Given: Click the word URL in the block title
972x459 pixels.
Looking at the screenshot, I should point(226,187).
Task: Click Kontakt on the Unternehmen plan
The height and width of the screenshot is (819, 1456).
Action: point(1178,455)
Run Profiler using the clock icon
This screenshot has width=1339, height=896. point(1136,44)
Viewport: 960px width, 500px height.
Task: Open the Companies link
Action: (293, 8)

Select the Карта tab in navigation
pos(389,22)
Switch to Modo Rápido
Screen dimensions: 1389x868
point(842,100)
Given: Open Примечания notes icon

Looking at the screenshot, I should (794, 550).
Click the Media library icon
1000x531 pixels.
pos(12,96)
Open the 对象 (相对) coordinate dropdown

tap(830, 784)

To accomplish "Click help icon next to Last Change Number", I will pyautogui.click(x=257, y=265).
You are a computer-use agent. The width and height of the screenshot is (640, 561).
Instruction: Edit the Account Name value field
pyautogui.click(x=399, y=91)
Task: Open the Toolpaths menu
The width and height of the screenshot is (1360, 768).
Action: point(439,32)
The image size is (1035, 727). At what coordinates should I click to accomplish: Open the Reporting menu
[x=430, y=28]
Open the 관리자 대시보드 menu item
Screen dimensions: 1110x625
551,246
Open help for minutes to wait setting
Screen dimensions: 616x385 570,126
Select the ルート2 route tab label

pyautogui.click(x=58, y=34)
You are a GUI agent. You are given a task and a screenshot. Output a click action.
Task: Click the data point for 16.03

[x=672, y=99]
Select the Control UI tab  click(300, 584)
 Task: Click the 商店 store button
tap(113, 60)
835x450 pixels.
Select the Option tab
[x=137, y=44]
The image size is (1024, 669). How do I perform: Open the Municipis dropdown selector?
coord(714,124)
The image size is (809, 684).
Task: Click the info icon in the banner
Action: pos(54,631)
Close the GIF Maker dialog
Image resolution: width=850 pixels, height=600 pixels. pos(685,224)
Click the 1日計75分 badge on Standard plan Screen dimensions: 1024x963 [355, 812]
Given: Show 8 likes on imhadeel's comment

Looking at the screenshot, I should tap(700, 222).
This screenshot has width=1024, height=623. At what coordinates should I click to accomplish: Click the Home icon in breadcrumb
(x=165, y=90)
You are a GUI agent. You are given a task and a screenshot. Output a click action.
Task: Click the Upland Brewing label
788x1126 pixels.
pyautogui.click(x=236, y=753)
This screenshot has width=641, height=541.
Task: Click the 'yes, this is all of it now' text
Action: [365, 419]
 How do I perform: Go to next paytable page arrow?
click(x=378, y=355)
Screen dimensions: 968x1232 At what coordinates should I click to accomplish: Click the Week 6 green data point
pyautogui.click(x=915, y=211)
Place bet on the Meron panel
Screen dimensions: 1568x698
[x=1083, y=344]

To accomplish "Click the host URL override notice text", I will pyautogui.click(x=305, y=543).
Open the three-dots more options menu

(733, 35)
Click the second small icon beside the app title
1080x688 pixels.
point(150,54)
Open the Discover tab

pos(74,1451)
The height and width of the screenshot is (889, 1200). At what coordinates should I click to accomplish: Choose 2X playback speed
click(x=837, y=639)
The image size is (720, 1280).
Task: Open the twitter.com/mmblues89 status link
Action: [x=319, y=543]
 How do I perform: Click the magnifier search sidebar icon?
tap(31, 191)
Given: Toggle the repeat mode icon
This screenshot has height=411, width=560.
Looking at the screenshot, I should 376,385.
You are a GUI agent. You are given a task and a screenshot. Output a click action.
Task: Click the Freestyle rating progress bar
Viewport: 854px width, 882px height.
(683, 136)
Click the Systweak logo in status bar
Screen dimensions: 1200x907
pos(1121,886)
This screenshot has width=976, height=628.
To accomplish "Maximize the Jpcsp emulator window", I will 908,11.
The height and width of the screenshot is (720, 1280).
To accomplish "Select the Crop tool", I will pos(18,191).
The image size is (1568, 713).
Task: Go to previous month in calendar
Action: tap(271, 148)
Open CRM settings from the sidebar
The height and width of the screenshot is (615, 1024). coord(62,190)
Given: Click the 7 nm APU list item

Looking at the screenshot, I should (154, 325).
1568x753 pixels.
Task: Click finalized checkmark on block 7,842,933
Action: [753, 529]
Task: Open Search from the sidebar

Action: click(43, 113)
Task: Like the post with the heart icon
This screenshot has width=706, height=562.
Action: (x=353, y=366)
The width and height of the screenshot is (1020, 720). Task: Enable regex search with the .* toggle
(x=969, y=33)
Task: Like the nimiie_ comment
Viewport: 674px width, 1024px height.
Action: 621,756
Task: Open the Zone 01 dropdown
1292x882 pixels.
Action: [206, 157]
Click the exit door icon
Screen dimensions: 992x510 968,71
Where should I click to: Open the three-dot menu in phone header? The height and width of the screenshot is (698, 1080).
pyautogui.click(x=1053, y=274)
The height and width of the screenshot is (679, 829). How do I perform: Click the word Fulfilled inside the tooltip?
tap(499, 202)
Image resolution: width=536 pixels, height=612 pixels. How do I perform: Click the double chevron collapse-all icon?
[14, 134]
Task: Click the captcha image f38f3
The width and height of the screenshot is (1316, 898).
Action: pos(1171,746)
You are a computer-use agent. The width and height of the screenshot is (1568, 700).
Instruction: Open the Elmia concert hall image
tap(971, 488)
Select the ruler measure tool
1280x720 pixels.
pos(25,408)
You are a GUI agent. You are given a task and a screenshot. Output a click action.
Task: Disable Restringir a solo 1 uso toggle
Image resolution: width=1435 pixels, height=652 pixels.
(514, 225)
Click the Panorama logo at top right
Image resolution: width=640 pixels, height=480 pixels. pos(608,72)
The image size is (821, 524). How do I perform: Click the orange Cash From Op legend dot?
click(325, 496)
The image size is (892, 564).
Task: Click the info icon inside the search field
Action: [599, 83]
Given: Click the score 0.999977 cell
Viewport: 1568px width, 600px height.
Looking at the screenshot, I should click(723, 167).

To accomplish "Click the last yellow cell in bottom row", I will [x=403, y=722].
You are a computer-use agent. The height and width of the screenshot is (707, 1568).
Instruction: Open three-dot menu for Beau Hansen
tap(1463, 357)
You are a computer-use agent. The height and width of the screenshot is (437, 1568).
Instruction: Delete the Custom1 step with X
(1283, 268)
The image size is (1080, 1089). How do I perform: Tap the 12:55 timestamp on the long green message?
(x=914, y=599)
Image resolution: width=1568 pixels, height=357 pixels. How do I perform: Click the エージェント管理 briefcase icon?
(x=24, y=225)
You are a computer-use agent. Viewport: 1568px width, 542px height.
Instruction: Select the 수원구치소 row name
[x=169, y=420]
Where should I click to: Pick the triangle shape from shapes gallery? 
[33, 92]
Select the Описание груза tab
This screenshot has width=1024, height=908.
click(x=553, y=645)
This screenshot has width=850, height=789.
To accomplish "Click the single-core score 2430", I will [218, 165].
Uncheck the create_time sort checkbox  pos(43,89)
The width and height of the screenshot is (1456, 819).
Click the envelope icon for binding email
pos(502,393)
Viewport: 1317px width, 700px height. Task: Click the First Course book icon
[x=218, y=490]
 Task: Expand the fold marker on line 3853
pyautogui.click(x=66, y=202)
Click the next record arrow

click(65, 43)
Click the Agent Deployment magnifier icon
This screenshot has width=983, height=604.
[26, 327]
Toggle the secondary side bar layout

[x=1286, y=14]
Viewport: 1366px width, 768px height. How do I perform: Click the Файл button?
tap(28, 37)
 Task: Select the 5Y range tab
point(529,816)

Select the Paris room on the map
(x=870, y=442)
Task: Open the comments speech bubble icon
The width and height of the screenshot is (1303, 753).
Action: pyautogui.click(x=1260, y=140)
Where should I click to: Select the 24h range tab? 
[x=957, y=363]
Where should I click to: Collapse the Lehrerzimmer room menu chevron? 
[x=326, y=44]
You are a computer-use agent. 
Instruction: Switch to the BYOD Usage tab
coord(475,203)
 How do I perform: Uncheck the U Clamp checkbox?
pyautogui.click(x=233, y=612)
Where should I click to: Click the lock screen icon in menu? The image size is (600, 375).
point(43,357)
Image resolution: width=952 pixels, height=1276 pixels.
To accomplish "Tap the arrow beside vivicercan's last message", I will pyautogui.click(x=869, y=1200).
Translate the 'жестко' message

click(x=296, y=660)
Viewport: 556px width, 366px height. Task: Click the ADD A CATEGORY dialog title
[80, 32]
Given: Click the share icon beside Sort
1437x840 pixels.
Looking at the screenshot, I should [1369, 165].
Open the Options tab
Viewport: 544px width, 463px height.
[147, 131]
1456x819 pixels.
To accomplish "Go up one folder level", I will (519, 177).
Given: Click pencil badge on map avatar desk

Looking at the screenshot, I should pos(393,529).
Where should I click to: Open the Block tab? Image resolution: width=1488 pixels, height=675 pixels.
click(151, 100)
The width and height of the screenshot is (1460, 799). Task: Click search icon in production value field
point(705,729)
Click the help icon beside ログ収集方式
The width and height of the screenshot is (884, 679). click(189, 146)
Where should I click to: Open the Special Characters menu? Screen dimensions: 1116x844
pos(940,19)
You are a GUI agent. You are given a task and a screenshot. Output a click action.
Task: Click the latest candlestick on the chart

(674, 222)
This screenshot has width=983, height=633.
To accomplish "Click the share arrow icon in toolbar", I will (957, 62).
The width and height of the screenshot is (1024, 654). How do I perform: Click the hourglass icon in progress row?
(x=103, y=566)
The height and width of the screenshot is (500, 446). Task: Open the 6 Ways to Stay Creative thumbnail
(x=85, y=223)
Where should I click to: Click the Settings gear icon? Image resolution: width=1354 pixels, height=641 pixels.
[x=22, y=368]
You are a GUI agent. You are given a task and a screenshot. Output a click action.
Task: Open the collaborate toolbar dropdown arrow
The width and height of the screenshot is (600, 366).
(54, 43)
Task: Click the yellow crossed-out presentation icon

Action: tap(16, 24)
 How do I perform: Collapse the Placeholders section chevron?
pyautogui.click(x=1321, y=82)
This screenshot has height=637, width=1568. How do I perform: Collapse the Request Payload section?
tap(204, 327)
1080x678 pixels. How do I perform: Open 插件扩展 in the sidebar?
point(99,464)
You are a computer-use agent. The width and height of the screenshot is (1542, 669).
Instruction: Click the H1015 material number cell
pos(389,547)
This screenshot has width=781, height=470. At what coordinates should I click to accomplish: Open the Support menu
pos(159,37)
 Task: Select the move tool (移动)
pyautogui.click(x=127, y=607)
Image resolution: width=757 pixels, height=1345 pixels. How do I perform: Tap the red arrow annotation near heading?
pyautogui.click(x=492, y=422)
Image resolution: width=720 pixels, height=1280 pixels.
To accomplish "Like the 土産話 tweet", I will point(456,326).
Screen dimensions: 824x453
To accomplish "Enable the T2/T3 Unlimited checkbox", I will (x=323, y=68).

• • • •

WORK ITEM
In the listing, find every line with the word "score" and return it.

OUTPUT FOR THIS EXERCISE
Given: Click the score 0.999977 cell
To accomplish "Click the single-core score 2430", I will [218, 165].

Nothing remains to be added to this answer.